§ **Work instructions**:
Your answer should consist of the lines in the listing that hold "between".

§ **Input material**:
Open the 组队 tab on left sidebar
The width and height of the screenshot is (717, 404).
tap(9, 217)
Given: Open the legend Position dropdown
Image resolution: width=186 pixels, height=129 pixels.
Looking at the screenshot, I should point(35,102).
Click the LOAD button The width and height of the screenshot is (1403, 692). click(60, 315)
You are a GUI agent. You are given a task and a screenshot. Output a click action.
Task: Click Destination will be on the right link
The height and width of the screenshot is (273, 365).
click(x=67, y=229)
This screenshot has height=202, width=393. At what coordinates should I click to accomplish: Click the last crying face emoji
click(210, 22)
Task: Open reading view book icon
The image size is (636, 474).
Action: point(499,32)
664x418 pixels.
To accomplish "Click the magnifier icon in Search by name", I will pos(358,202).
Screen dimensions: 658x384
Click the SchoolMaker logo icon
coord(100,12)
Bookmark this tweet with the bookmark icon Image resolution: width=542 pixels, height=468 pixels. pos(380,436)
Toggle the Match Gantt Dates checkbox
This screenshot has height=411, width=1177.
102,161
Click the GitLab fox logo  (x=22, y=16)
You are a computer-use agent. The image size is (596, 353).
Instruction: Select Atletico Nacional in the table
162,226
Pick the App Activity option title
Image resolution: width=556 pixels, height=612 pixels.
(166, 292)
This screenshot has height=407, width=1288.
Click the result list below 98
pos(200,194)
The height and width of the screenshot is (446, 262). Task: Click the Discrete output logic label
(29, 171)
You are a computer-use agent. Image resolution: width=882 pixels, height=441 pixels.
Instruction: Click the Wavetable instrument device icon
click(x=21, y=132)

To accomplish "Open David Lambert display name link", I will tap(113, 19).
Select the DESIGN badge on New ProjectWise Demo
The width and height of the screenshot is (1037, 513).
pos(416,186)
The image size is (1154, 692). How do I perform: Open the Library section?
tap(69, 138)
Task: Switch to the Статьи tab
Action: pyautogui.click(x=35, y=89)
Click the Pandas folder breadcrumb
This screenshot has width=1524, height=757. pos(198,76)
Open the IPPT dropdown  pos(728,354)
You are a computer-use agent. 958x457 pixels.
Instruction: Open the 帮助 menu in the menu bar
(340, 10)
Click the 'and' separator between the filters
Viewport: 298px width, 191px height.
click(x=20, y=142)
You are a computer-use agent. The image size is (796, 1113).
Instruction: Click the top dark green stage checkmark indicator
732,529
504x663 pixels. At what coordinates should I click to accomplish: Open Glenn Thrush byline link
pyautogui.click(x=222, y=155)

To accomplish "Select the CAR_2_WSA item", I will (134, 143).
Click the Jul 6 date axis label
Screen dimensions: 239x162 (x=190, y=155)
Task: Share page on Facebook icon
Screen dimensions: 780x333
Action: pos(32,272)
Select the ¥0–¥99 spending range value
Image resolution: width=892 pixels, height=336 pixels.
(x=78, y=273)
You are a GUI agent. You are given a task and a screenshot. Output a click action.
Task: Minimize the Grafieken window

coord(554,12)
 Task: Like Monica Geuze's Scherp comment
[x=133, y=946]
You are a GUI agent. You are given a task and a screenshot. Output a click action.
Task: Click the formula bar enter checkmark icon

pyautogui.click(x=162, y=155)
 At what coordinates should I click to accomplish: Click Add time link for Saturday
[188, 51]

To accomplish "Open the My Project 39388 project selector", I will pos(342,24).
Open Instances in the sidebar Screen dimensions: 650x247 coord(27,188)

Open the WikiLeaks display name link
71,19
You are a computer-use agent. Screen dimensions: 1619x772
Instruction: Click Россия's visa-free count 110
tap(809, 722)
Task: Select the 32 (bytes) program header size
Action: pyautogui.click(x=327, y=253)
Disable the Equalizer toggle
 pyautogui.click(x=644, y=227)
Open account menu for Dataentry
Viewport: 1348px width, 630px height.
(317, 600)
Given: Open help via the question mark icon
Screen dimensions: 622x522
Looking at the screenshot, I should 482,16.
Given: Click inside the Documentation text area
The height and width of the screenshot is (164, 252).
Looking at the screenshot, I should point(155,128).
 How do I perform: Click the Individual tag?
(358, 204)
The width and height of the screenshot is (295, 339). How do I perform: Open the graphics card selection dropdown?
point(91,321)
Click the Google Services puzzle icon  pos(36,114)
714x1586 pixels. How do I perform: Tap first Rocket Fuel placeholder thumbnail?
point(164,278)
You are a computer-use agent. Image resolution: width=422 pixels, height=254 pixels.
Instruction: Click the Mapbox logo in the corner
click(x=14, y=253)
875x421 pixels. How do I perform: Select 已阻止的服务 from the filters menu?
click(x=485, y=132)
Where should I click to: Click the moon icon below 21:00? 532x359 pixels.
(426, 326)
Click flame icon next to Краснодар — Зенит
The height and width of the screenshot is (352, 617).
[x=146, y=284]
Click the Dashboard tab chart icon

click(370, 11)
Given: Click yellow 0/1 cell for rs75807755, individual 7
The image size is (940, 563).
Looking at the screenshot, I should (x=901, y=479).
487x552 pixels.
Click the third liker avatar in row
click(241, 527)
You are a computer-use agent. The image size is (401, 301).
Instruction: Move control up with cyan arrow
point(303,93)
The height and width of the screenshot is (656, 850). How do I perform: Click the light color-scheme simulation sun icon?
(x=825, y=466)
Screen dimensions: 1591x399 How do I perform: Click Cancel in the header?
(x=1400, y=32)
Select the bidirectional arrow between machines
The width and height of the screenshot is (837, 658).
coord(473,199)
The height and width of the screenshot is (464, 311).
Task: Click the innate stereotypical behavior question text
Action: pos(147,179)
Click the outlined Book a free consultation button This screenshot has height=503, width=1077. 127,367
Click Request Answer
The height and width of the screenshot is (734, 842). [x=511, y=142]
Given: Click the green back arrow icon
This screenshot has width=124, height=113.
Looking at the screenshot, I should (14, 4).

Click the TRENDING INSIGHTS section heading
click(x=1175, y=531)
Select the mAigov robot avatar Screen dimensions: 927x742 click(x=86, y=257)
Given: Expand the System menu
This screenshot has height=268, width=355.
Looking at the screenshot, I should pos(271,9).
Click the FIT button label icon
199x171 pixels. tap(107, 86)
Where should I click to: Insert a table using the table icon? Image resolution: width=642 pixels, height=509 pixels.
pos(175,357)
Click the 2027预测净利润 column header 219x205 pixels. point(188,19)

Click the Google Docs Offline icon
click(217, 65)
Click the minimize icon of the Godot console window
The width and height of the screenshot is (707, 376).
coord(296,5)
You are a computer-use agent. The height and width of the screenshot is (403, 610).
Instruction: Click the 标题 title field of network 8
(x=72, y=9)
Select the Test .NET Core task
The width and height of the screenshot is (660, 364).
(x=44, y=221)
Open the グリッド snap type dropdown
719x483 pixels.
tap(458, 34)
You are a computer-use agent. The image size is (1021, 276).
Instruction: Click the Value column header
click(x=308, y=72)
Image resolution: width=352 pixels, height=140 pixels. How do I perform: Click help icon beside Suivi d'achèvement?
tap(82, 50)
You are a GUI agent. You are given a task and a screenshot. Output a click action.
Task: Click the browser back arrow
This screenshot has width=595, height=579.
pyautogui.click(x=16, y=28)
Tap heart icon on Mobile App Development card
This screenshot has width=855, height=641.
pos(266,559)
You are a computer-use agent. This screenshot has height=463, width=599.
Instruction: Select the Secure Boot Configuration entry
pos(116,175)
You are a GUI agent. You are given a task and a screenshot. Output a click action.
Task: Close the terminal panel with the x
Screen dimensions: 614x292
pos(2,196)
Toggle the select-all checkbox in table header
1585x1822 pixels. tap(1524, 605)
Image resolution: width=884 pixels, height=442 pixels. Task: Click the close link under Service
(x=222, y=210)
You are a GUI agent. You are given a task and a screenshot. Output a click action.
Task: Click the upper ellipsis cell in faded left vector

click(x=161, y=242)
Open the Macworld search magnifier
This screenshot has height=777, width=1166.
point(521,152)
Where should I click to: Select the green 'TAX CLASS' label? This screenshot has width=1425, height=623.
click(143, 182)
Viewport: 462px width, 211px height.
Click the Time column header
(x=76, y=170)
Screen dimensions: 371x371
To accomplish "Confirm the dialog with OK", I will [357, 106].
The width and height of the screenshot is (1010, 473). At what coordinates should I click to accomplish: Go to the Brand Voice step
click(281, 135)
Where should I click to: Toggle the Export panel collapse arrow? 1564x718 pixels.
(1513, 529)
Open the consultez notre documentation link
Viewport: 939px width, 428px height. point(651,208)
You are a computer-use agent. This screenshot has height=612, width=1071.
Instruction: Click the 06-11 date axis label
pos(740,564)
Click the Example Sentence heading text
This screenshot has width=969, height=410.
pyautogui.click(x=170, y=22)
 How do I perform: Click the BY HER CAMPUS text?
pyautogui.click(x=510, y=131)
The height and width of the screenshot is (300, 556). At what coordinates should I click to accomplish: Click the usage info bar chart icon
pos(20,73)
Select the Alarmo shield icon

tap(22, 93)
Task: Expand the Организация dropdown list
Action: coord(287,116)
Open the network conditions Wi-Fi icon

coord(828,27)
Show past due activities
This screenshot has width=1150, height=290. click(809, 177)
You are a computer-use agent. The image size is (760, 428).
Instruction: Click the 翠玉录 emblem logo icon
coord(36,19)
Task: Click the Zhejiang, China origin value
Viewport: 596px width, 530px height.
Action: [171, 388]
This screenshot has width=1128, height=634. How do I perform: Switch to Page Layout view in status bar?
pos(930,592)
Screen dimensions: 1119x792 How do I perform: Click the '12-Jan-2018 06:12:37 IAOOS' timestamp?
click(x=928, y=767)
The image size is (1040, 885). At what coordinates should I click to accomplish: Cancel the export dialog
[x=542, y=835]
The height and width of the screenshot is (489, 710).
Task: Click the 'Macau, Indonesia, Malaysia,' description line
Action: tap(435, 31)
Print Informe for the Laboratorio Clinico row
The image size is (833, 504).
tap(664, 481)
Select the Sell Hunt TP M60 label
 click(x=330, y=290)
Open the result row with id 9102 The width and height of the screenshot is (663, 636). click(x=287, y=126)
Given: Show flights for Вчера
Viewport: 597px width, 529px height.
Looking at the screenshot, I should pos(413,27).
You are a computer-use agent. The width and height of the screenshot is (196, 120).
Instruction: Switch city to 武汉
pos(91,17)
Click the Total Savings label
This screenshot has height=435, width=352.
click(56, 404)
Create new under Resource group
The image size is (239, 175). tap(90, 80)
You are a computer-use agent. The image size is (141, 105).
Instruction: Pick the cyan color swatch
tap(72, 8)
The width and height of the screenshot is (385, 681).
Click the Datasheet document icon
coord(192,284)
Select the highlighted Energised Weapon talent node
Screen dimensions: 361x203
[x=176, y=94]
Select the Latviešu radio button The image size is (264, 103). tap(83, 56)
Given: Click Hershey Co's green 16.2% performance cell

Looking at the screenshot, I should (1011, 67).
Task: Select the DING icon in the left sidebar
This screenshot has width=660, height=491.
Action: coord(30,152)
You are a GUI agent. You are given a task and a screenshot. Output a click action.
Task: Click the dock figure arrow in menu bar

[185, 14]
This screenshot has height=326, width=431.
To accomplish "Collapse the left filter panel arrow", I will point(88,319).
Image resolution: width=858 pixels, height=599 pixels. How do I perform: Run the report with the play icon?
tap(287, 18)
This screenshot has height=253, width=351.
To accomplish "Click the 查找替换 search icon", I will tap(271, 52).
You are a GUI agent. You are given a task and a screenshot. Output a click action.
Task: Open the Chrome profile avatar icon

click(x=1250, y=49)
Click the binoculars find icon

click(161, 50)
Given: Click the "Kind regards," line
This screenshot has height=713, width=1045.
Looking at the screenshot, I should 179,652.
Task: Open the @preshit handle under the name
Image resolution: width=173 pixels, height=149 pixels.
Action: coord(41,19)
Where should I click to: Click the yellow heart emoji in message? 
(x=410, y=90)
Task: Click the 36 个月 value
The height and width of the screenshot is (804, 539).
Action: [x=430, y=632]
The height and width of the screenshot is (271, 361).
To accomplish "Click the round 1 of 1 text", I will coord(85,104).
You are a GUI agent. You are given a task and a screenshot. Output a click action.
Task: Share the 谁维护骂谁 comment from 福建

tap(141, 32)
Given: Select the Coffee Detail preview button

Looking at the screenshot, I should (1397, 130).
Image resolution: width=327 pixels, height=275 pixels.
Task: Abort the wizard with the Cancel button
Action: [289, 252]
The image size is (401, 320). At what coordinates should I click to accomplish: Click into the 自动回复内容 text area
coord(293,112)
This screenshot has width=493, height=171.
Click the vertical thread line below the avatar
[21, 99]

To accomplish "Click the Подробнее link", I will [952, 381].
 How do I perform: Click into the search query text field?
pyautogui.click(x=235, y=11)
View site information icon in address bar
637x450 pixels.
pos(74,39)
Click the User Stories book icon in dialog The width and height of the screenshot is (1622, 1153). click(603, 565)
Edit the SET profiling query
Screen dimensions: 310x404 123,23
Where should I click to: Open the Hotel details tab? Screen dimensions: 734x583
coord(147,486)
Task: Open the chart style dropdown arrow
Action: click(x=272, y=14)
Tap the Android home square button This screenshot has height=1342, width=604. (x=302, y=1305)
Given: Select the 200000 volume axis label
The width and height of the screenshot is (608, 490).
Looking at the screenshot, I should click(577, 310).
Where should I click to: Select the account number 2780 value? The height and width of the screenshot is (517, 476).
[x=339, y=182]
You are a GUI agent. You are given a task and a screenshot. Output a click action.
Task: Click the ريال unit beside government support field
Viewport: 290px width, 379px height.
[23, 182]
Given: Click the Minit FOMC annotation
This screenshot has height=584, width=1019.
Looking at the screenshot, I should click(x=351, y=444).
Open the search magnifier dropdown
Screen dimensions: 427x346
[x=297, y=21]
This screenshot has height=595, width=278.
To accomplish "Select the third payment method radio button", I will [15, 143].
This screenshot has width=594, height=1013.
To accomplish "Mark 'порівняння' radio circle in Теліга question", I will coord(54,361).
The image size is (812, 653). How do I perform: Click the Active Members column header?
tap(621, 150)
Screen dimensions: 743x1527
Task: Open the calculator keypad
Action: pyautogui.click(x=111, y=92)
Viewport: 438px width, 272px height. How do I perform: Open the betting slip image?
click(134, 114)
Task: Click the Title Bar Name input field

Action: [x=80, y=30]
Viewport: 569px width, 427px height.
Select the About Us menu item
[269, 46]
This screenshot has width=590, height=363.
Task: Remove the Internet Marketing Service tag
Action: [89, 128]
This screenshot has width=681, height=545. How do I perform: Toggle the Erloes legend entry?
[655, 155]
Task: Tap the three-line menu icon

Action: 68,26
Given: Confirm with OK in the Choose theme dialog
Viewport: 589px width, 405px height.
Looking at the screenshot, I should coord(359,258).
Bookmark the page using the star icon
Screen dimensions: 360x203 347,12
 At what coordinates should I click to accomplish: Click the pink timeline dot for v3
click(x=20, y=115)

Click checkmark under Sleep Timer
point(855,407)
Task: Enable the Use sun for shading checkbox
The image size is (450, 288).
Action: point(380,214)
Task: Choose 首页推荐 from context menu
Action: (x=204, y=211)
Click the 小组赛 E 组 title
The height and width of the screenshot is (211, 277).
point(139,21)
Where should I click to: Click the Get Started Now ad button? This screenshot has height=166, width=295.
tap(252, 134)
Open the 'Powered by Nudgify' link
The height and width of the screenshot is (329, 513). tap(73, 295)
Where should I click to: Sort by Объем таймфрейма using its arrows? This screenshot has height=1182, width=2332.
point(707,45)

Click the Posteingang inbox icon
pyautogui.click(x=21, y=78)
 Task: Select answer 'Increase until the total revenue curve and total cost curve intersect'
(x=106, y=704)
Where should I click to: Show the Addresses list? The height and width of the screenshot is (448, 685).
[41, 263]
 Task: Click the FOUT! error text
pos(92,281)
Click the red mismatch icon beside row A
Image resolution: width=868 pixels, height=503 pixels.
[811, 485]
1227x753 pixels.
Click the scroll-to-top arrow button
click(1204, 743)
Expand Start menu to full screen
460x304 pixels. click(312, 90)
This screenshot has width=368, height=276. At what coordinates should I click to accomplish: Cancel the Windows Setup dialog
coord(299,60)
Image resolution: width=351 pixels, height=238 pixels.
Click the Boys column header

§ **Answer space**:
Click the 'and' separator between the filters
Select the bidirectional arrow between machines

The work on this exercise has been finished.